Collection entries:
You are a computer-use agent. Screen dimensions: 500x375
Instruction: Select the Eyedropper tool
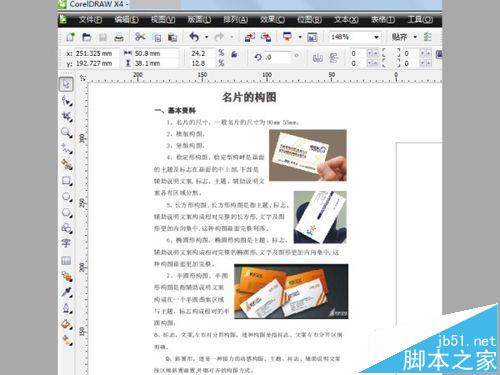pos(67,292)
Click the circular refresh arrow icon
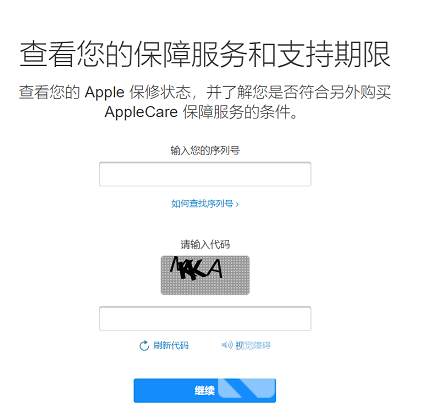Viewport: 428px width, 403px height. [144, 346]
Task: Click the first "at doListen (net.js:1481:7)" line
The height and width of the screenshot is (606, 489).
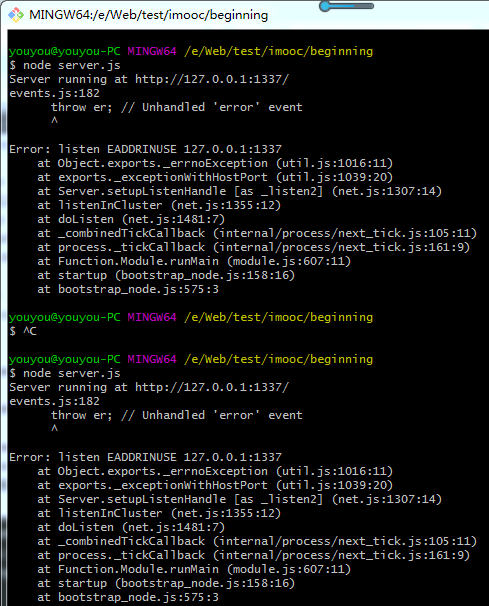Action: click(131, 219)

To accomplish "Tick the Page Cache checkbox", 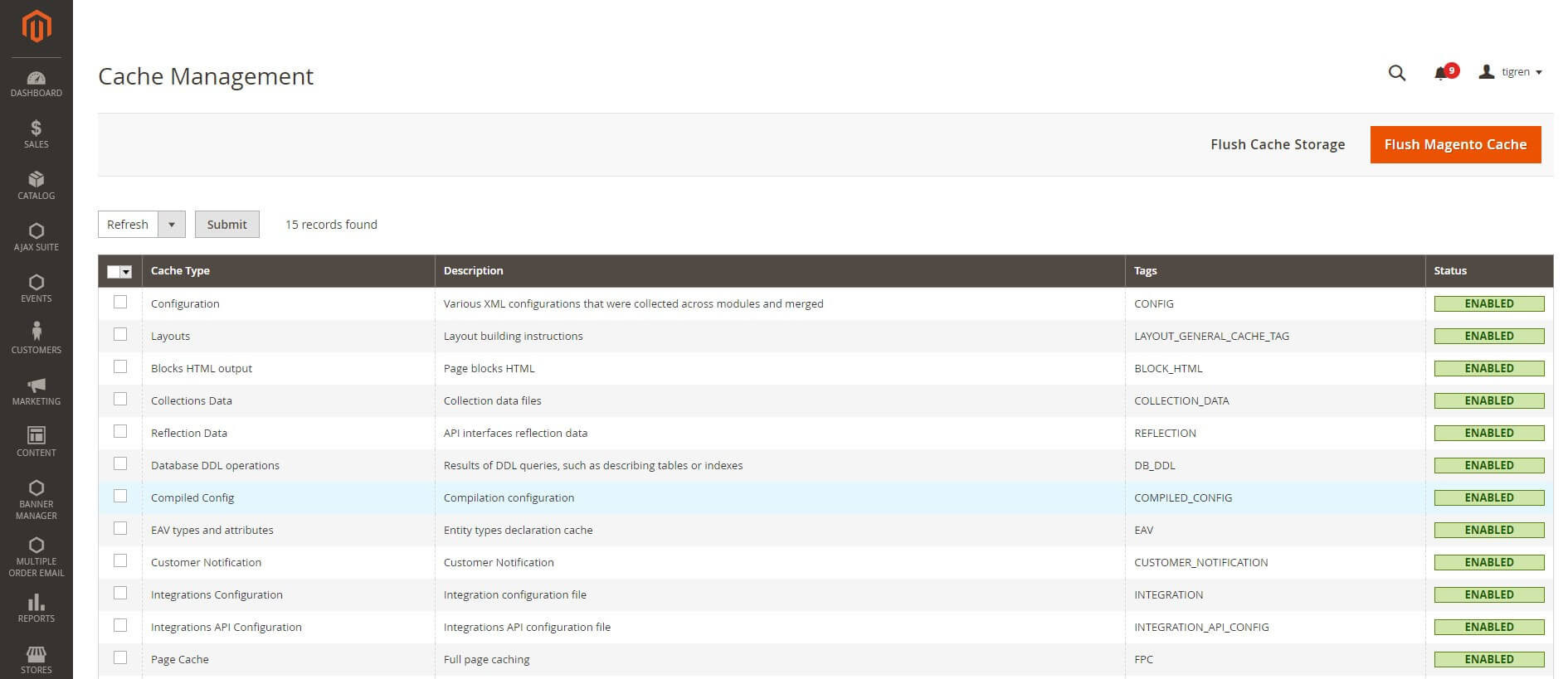I will tap(120, 658).
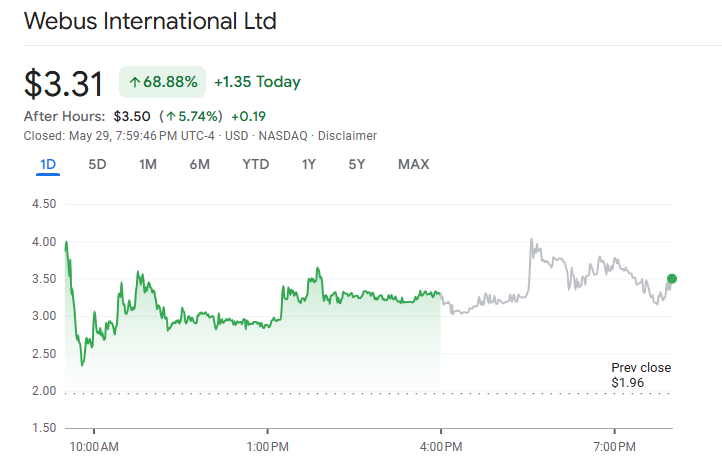This screenshot has width=722, height=473.
Task: Click the +1.35 Today change text
Action: pos(257,82)
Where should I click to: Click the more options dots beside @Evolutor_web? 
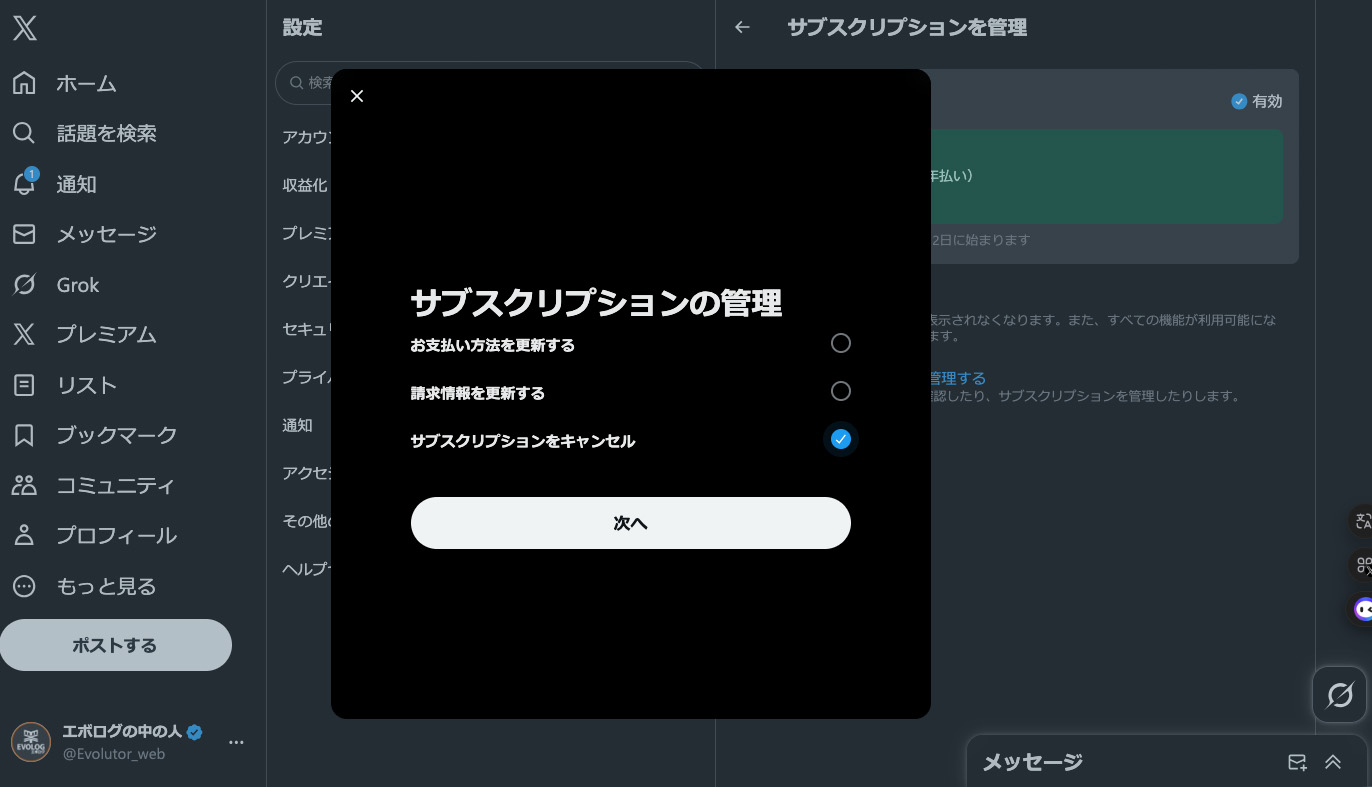[x=236, y=742]
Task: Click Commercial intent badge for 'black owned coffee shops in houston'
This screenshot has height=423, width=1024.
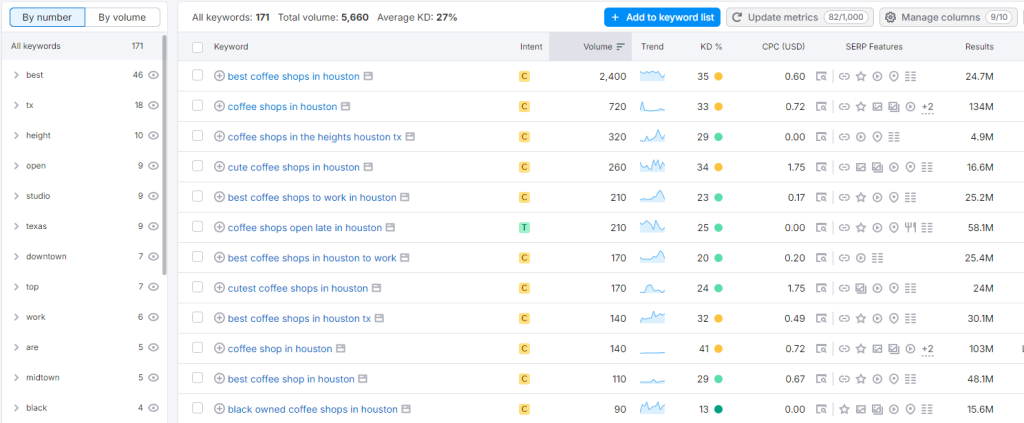Action: point(523,409)
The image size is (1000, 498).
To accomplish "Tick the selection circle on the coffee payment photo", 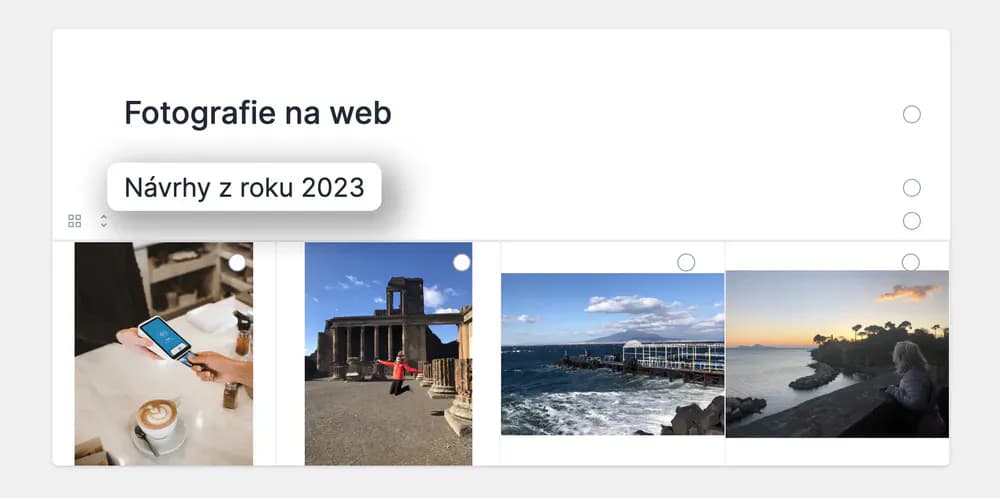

= Your assignment =
Write out, word for word, the lines from the start of the data through the one holding "Task: Click the first". Omit pictures.

= Exercise answer =
You are a computer-use agent. Screen dimensions: 500x375
Instruction: Select the Eyedropper tool
pos(67,292)
Click the circular refresh arrow icon
Viewport: 428px width, 403px height. [144, 346]
Task: Click the first "at doListen (net.js:1481:7)" line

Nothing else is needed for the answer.